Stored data
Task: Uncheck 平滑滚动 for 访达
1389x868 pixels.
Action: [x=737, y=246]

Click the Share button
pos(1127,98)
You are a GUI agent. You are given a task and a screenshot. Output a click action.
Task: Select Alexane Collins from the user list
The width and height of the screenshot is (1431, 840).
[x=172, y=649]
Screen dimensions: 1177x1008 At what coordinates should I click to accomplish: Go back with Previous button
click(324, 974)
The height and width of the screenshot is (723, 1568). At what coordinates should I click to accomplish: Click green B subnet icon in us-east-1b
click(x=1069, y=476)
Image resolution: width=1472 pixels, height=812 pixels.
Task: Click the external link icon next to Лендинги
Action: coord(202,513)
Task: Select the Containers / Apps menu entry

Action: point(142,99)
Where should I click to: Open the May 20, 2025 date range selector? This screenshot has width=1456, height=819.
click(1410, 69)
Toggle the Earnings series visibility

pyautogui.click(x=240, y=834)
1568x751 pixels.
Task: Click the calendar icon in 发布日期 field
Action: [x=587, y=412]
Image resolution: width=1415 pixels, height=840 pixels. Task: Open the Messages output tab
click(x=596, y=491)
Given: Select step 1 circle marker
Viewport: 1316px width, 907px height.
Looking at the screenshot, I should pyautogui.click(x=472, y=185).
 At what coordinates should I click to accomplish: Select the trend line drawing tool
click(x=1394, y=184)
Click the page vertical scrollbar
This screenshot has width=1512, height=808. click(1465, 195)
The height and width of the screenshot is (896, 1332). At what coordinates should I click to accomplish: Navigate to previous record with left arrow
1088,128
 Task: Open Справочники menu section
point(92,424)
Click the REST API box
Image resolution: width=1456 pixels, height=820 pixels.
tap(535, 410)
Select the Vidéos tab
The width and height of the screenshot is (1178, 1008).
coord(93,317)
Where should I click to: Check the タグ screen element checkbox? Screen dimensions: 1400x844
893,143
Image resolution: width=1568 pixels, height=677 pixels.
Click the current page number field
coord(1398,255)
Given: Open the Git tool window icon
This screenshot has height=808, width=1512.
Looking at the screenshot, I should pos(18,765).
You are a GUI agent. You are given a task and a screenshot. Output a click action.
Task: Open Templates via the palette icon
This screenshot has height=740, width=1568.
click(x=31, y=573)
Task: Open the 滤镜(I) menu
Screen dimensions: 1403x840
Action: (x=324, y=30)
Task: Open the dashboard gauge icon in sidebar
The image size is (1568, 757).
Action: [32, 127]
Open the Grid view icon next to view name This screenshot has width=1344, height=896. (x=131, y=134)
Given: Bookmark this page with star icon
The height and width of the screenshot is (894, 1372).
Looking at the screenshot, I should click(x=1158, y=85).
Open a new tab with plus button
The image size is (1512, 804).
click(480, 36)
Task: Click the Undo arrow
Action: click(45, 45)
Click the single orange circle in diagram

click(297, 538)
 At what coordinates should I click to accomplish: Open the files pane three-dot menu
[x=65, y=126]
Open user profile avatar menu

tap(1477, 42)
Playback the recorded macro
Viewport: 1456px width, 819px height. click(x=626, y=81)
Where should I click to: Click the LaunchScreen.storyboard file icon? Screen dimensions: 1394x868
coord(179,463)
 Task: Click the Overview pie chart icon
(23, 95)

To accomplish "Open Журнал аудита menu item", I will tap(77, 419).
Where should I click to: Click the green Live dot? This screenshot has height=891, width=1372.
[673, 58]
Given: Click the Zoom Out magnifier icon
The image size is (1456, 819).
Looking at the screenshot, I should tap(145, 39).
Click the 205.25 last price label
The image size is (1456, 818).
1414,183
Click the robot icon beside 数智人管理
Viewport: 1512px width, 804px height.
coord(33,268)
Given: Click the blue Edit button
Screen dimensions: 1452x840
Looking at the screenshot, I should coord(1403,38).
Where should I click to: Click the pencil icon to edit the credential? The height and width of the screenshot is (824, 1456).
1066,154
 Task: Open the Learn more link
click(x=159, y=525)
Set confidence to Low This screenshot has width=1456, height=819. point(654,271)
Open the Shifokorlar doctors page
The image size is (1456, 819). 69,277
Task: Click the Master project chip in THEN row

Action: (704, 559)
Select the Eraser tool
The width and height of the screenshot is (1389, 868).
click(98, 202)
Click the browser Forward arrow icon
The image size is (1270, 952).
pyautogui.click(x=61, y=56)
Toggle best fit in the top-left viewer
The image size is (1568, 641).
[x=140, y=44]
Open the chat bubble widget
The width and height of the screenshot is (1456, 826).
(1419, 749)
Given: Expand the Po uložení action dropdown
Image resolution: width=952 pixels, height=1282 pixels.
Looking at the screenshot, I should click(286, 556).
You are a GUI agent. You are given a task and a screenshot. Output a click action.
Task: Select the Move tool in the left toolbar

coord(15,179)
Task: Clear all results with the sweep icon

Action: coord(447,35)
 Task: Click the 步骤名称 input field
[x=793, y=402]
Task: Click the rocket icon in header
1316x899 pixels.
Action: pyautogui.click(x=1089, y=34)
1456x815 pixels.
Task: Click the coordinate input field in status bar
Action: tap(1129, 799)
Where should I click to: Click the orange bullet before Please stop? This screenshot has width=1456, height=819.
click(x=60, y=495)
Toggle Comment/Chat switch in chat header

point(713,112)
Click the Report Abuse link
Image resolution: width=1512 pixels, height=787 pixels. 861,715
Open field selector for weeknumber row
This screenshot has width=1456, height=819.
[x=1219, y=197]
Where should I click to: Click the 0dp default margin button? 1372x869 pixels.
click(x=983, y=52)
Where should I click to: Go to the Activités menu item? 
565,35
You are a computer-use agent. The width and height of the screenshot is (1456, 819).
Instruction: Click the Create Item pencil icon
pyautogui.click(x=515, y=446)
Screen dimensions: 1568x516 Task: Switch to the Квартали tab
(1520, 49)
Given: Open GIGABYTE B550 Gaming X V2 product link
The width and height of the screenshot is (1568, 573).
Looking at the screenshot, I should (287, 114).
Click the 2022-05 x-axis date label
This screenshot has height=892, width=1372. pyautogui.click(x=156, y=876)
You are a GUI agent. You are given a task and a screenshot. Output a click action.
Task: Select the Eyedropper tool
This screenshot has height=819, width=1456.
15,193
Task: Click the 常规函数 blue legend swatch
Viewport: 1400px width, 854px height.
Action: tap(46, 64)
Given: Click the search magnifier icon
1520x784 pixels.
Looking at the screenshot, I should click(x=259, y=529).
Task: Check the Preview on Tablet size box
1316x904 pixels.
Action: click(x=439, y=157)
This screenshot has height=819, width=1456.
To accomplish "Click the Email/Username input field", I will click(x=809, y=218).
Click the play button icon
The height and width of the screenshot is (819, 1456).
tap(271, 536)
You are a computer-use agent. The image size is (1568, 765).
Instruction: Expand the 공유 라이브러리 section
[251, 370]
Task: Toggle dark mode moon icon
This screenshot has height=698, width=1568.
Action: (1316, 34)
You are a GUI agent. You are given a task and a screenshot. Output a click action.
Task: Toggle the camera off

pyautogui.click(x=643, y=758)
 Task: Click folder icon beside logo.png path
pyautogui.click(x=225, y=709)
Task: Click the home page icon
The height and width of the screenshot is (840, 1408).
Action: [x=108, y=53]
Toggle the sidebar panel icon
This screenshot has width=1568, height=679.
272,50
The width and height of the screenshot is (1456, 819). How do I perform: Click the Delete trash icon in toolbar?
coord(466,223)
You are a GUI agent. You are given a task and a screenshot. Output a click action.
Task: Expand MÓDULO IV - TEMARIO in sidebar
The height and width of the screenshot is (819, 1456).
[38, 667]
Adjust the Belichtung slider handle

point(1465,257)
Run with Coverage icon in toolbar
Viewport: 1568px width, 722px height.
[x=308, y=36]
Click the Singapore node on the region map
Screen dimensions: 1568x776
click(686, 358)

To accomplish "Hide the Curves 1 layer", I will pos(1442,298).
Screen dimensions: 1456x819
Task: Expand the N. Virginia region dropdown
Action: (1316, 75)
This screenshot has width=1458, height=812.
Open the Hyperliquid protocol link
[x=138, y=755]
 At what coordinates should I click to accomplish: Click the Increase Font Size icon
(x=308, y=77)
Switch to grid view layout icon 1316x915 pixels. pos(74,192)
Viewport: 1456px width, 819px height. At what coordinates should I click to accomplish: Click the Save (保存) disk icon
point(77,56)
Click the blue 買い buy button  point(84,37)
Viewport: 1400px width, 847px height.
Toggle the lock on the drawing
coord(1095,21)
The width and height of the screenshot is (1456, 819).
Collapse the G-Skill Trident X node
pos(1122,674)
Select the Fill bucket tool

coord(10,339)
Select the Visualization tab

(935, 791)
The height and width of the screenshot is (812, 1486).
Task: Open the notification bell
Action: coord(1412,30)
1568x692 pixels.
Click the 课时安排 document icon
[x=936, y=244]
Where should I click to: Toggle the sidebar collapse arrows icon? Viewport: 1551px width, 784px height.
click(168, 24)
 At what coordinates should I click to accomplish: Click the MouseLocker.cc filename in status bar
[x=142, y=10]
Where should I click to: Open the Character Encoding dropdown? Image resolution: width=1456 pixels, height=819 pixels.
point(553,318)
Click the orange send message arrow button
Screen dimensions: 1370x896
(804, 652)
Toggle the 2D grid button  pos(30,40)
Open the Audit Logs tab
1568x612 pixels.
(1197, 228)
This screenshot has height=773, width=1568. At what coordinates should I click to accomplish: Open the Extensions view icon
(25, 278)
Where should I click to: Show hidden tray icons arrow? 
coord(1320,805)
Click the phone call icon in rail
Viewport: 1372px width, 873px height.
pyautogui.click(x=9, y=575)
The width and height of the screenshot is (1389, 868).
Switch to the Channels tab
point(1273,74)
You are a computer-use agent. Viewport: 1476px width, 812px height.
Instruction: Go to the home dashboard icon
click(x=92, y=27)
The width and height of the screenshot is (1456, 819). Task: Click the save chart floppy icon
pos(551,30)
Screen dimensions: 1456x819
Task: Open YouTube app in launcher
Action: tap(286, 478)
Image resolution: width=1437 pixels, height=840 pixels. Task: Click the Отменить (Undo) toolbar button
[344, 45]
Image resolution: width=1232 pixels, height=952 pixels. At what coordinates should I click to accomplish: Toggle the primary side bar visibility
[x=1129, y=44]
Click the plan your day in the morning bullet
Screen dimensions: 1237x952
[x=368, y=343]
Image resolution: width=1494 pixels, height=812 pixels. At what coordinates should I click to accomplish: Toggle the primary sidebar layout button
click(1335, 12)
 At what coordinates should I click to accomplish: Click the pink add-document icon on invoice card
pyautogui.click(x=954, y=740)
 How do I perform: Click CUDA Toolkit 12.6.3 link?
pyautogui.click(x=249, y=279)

__WHAT IS REQUIRED__. From the data, collect all lines where the string "magnifier" appears.

__ANSWER TO THE PROBLEM__.
Given: Click the Zoom Out magnifier icon
Given: Click the search magnifier icon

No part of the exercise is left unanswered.